#### [WORK REQUEST]
All of the data that follows should be given again exactly, without its images.

Start of Block

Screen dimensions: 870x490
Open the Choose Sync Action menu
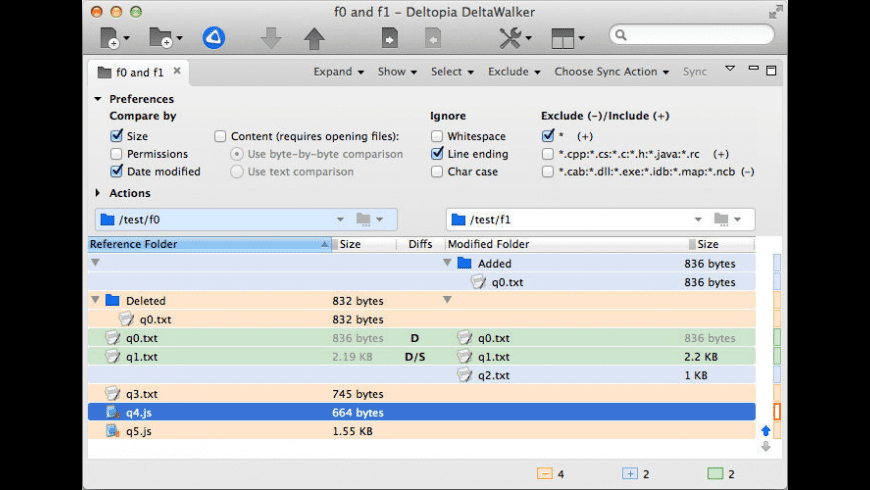pos(612,72)
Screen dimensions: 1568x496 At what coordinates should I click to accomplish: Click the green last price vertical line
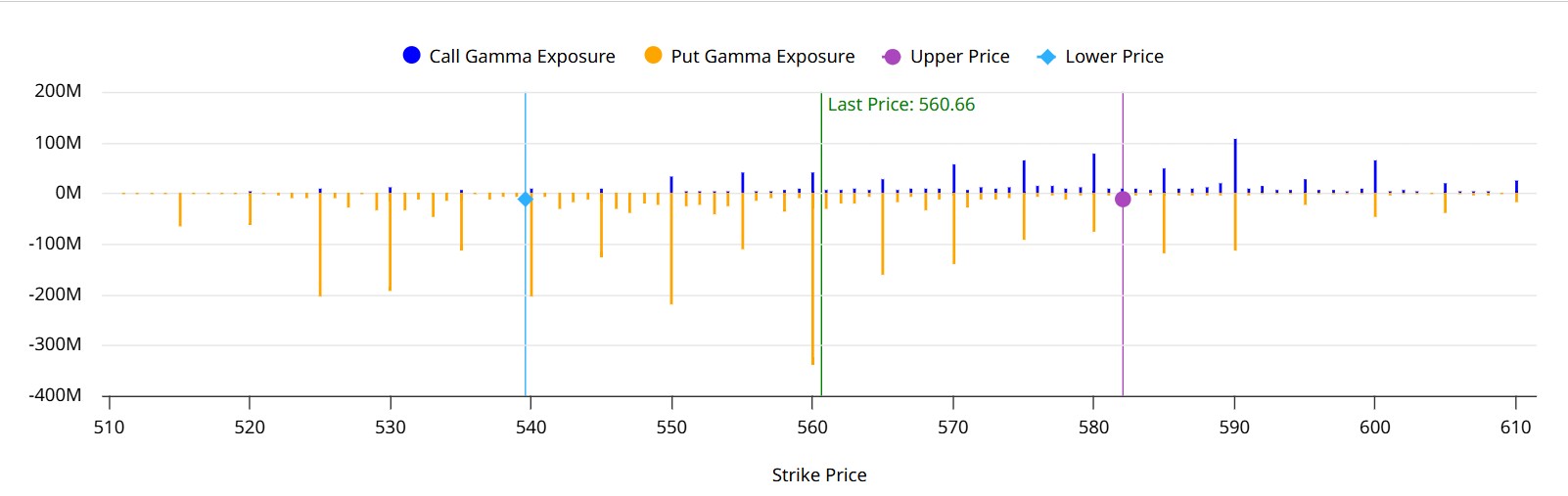pyautogui.click(x=821, y=293)
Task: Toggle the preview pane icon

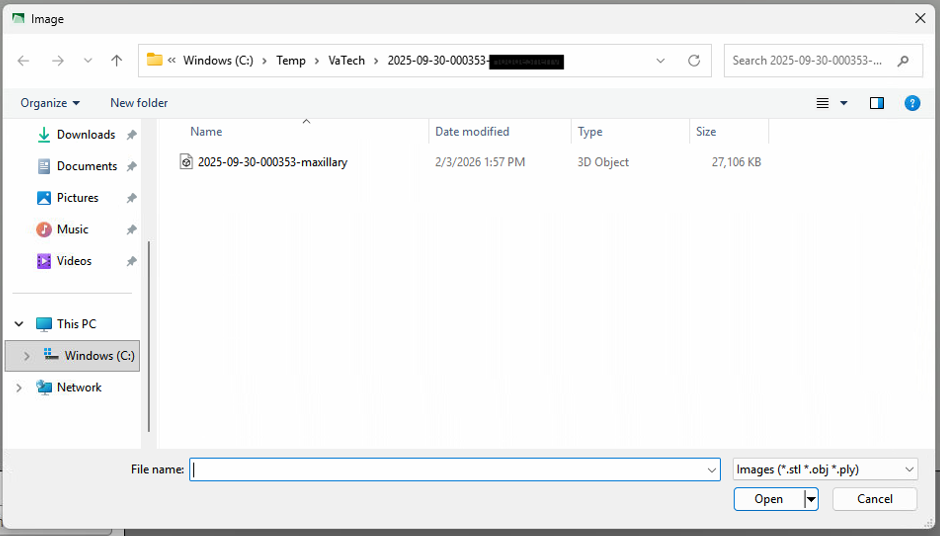Action: [876, 103]
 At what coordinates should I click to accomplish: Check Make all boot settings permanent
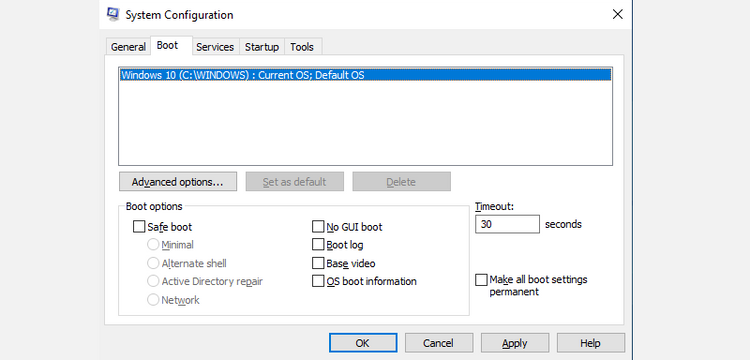tap(481, 280)
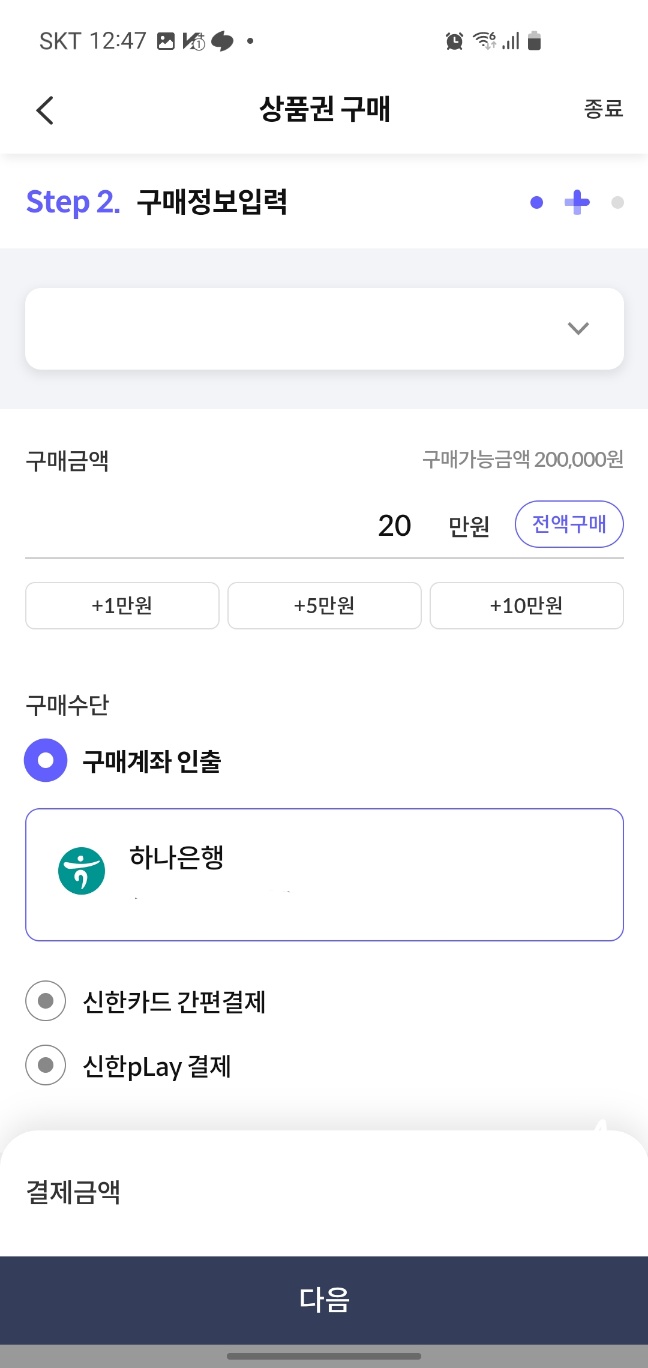Tap 종료 in the header
This screenshot has width=648, height=1368.
coord(604,110)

End of Block

#### [EXPECTED ANSWER]
Screen dimensions: 870x490
Open the Choose Sync Action menu
pos(612,72)
Screen dimensions: 1568x496 At what coordinates should I click to accomplish: Click the green last price vertical line
pyautogui.click(x=821, y=293)
Task: Toggle the preview pane icon

Action: [876, 103]
 At what coordinates should I click to accomplish: Check Make all boot settings permanent
tap(481, 280)
Tap 종료 in the header
This screenshot has width=648, height=1368.
coord(604,110)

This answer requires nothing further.